▶ [TASK]
Reproduce every line from the one containing "Given: Open the" down to the one containing "click(105, 46)", and leave the pictures out of your answer.

==== DATA SECTION

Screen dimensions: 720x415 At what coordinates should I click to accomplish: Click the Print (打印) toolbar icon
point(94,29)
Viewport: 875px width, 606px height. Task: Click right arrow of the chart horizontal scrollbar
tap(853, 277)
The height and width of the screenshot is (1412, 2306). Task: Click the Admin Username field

========
==== DATA SECTION

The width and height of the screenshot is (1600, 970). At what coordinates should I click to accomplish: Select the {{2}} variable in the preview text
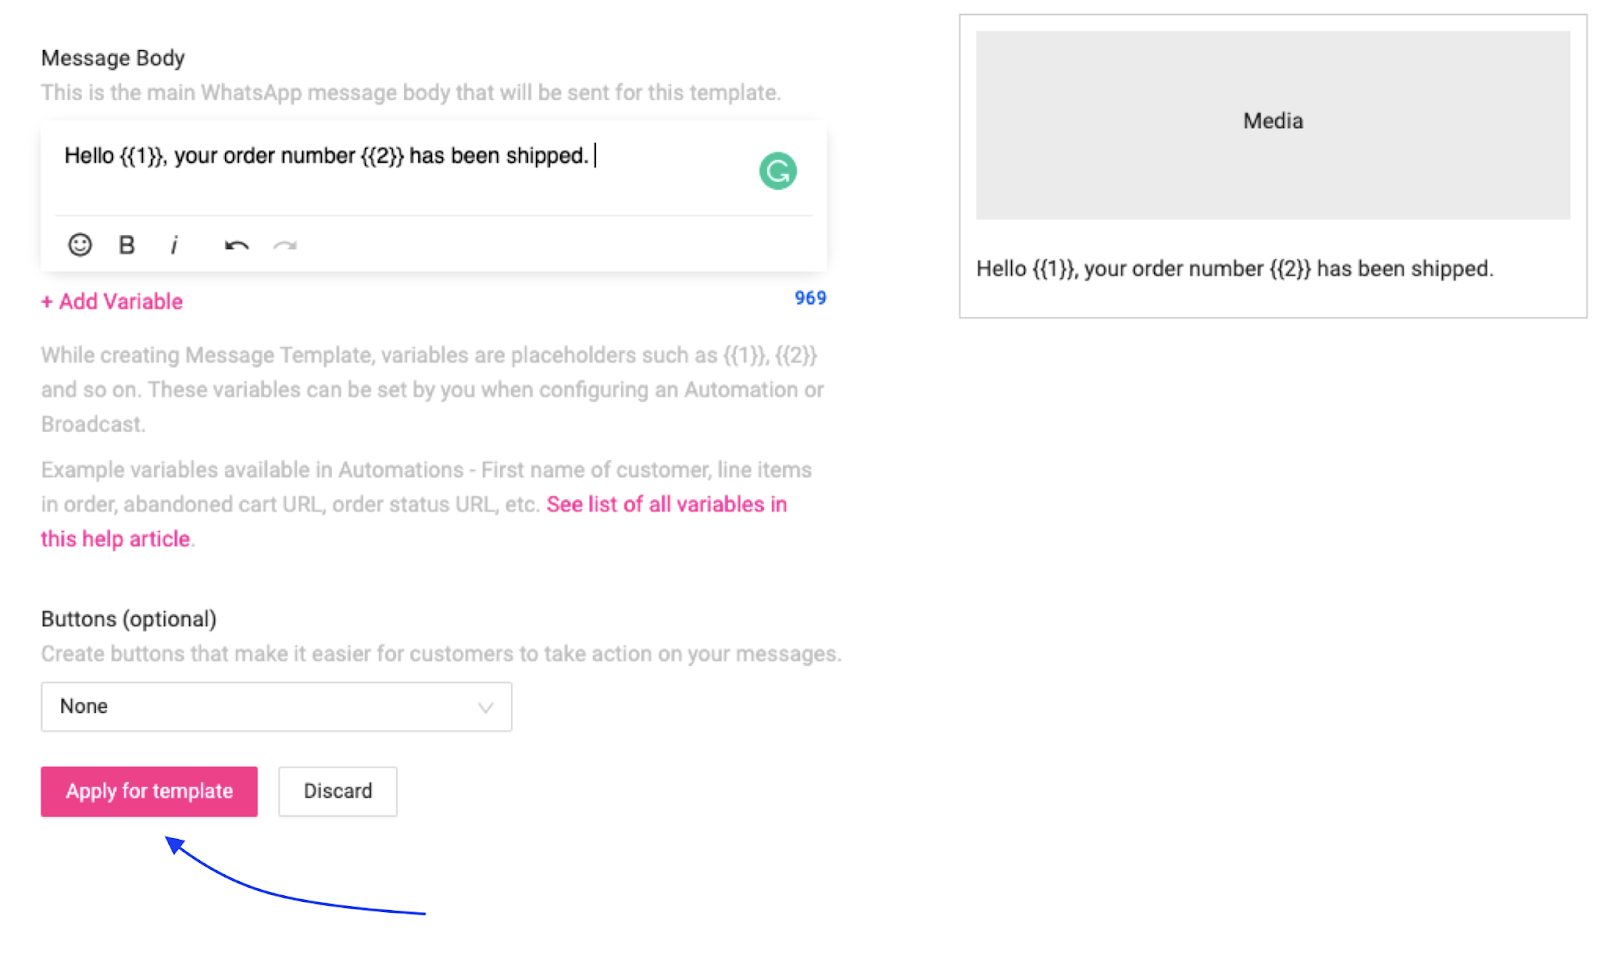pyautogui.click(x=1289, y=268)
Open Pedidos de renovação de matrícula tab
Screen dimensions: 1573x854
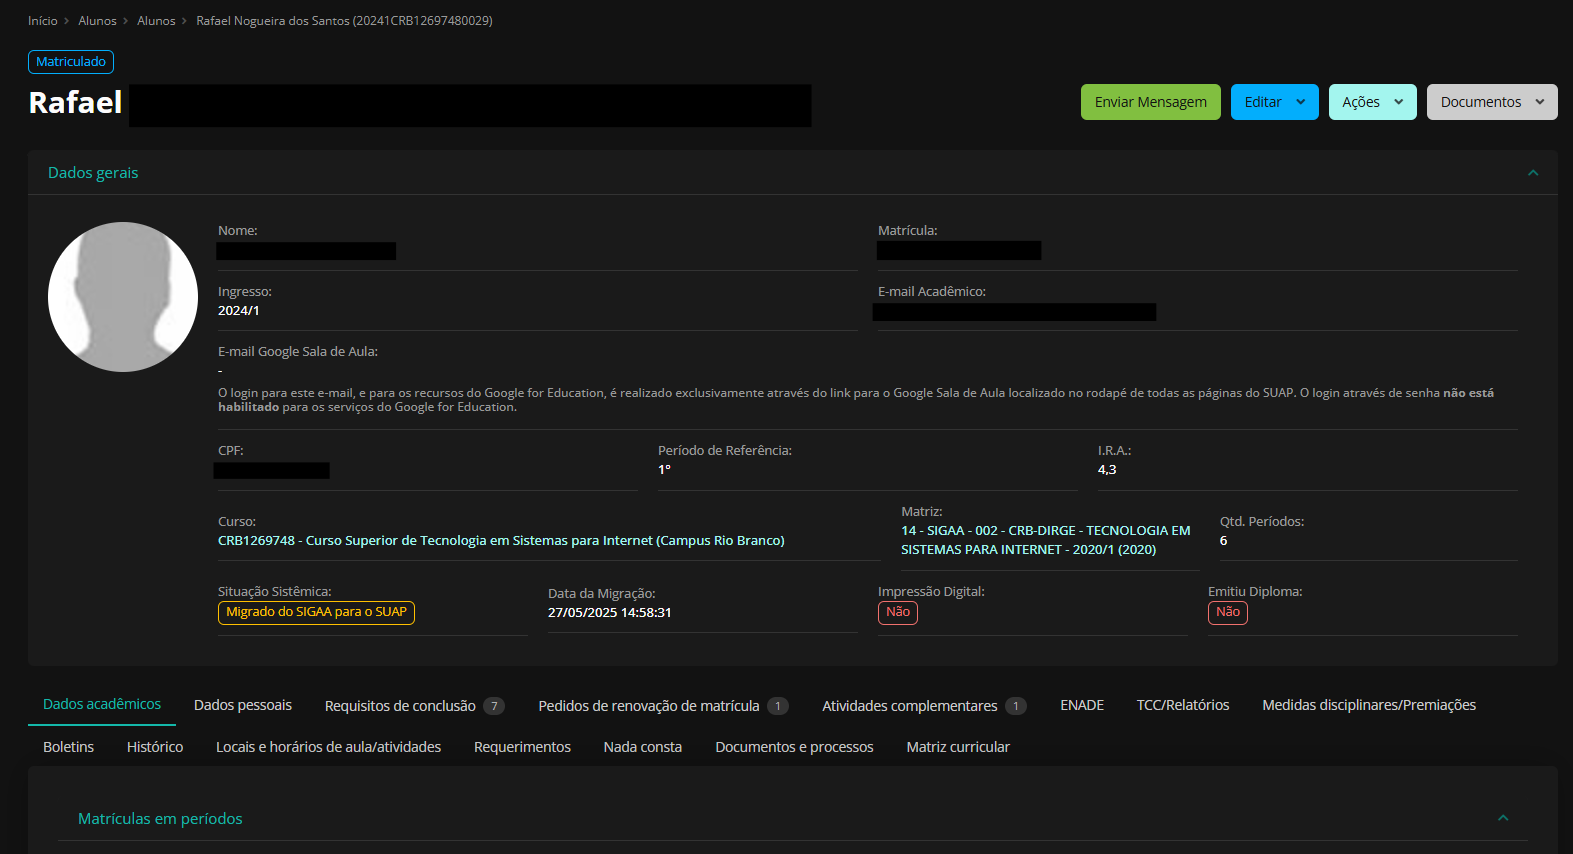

========
==== DATA SECTION

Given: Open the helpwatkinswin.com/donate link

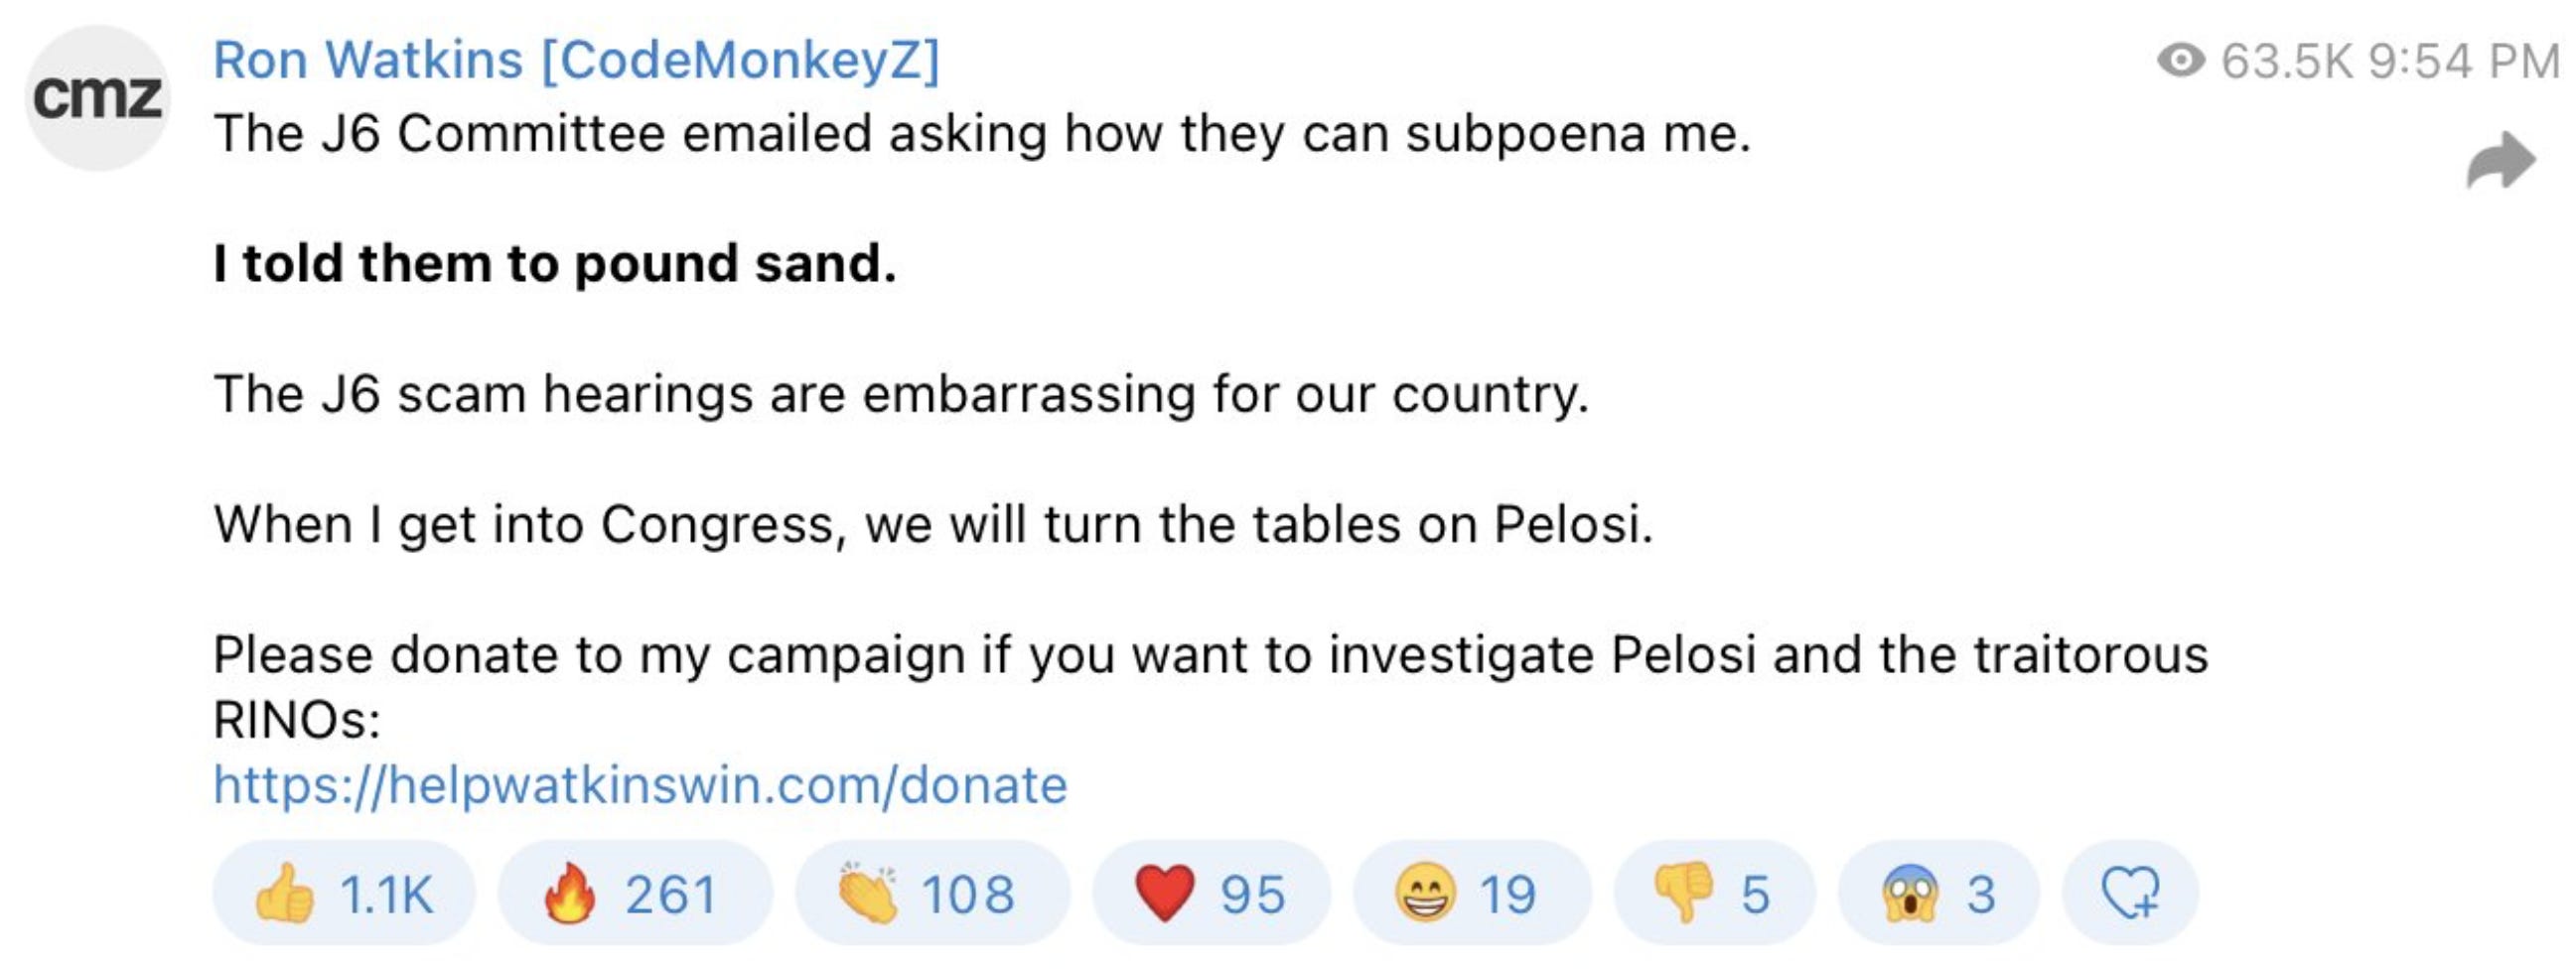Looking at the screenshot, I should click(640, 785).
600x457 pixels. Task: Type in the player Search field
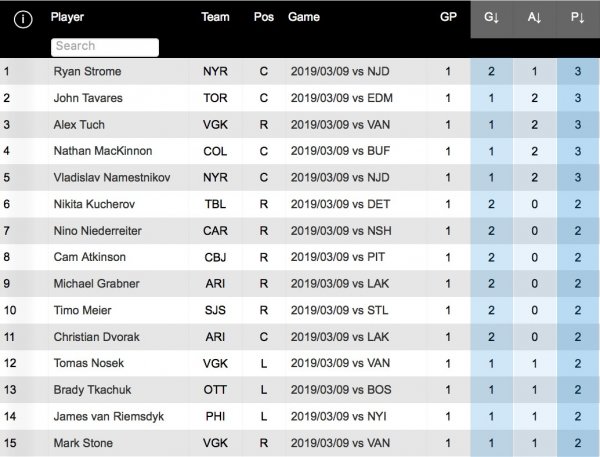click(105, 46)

========

▶ [FULL OUTPUT]
Given: Open the helpwatkinswin.com/donate link

Looking at the screenshot, I should click(640, 785).
600x457 pixels. Task: Type in the player Search field
click(105, 46)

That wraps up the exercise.